Is India proving a lure, once again, for the “Oracle of Omaha?”
Reuters reported that the famed value investor’s favored investment vehicle, Berkshire Hathaway, is eyeing taking a 10 percent stake in India’s Kotak Mahindra Bank. The bank, which saw its shares surge double digits intraday on the news, has said that it is unaware of that rumored intent.
If Berkshire were indeed to take a stake, the firm would pay between $4 billion to $5 billion, Reuters said, citing, in turn, CNBC. As has been noted, for Berkshire to purchase a holding that equates to ownership beyond 5 percent, the transaction has to have approval from the Reserve Bank of India.

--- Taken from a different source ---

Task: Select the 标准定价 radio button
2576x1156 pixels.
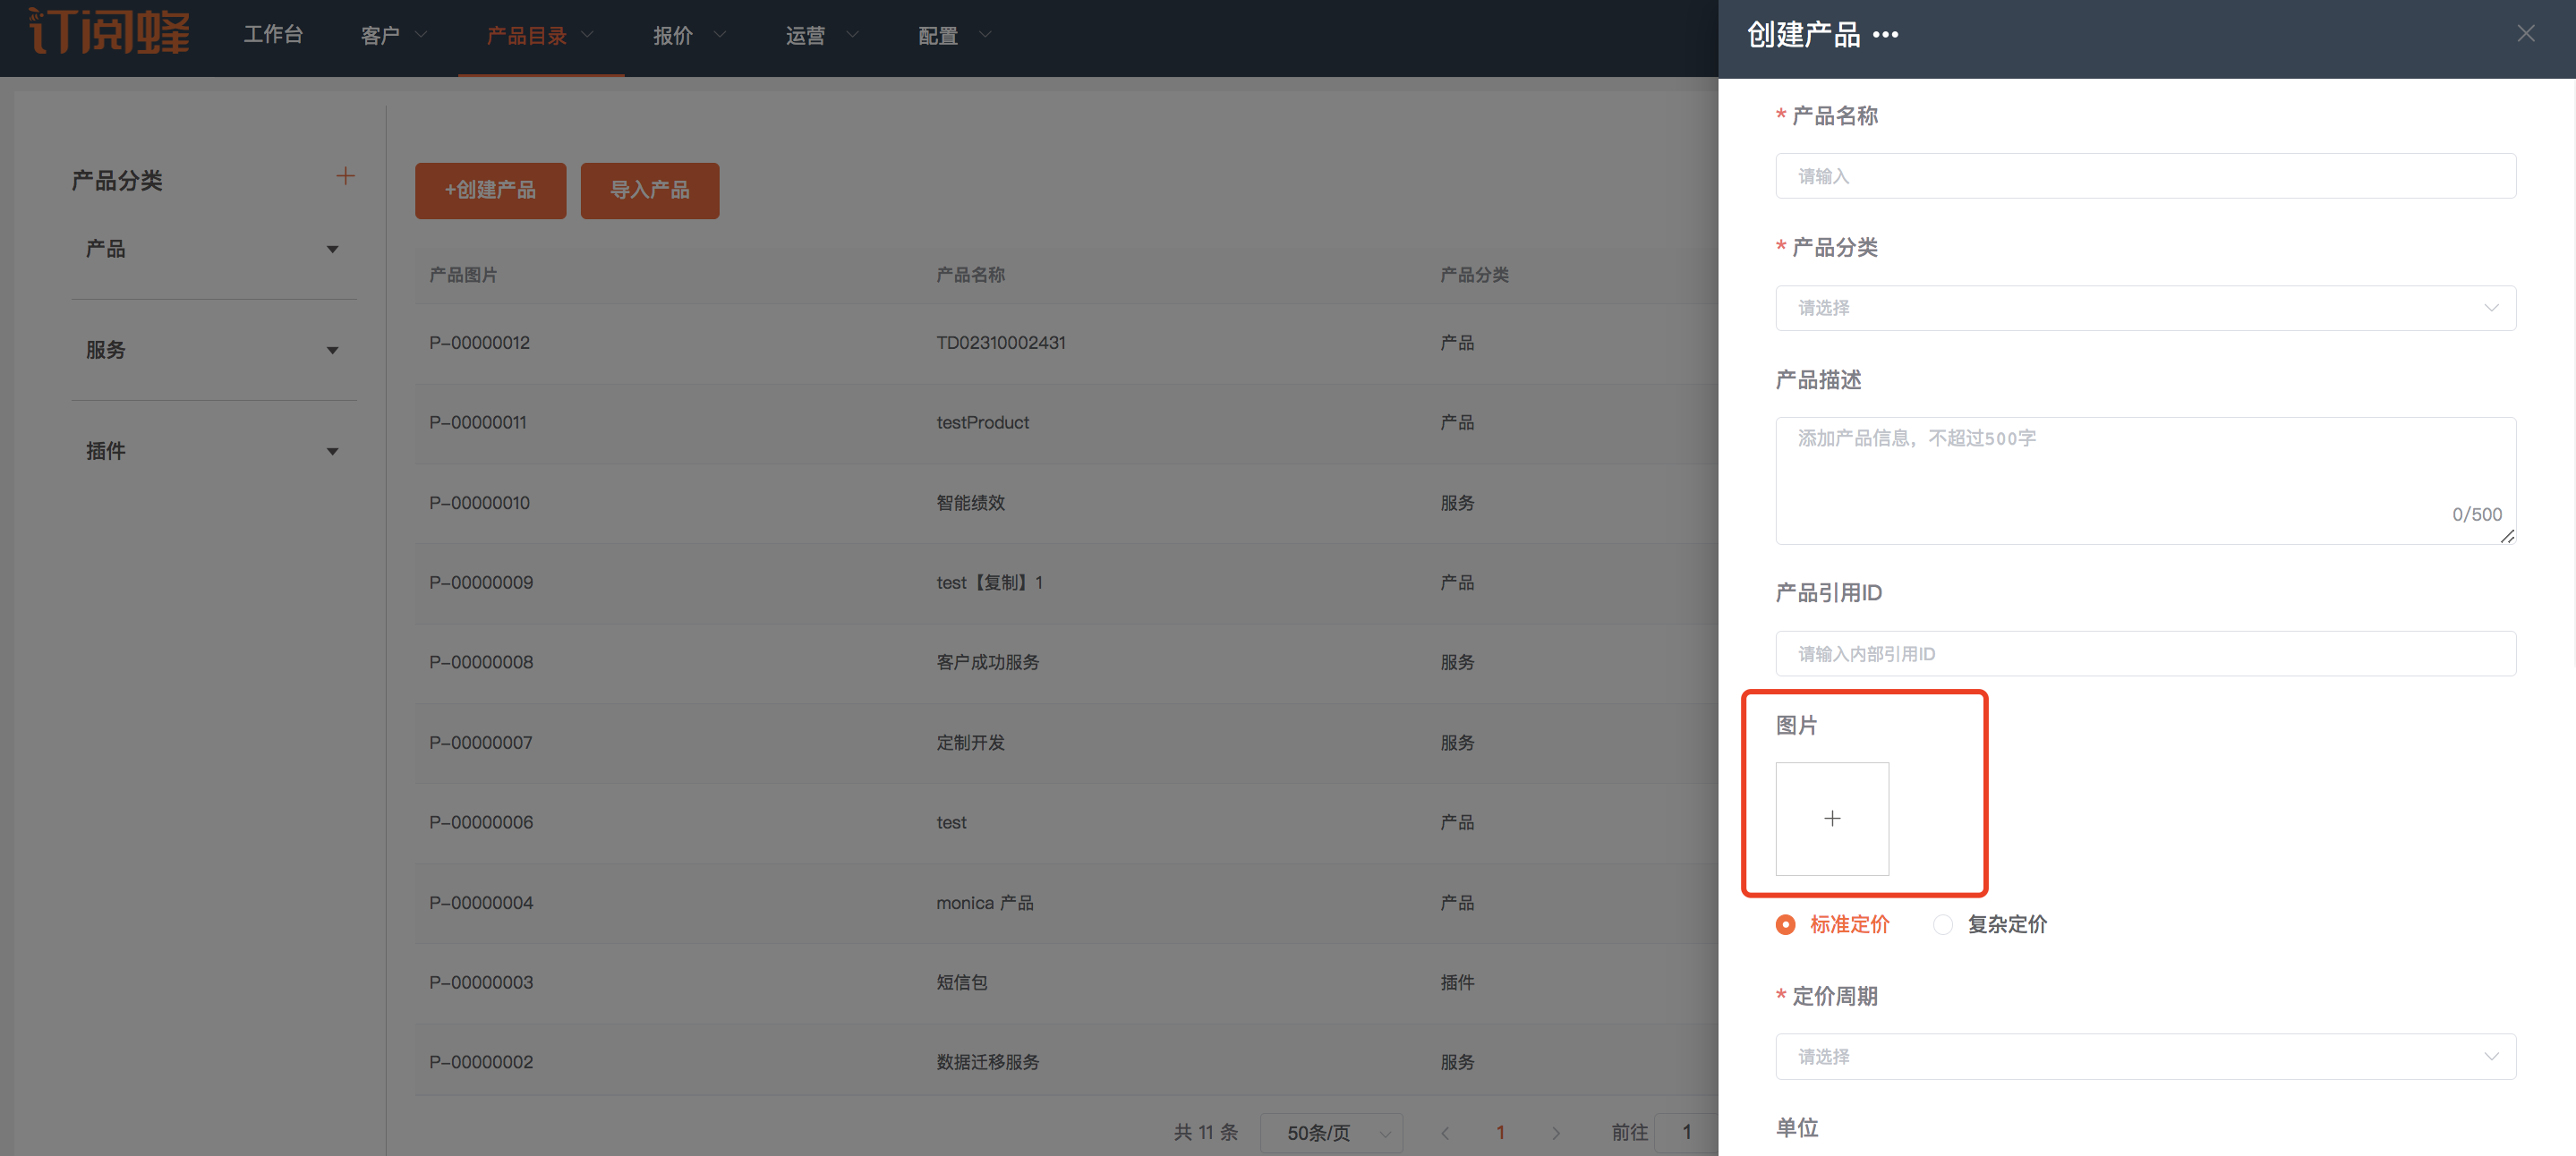Action: pyautogui.click(x=1785, y=924)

The news comes as India’s central bank has asked the billionaire at the helm of the private bank, Uday Kotak, to lower his own holdings in the company from just under 30 percent today to 15 percent by the end of the first quarter of 2020.
“The way (Uday) Kotak works is that he would look for a stable investor in case of a stake sale, so it may just happen that the bank may bring Berkshire into the fold,” Reuters quoted Asutosh K Mishra, head of research of institutional equity at Ashika Stock Broking Ltd., as stating. He noted that an offering could be done through a preferential issue or a stake sale by Kotak of his holdings. The arrangement would be one that would ostensibly seek to satisfy requirements in the country known as a “promoter holder dilution requirement.”
This, of course, would not be the first movement of Buffett, via Berkshire, into India’s banking and payments realm – and especially FinTech. The company earlier this year took a holding in the parent company of Paytm, worth (in local currency) 25 billion rupees.
Financial Times wrote that Buffett may be coming in here as Kotak faces the looming deadline to reduce his stake, and where, as the financial publication noted, the bank has had ambitions to be a global finance player. The company has a $207 billion portfolio that spans banking, finance and insurance.
The bank is the third largest, as measured by market capitalization, and has broad reach, as noted above. The company also said late last month that it has debuted an open banking platform that would make APIs available to developers and FinTechs – in turn bringing new tech-driven services to market. The company’s lending and payment products, as noted by The Verdict, have been “made live” across 30 partners, and more than 40 developers are in the midst of the integration process. The company also has Kotak Remit and blockchain-underpinned trade finance offerings in place.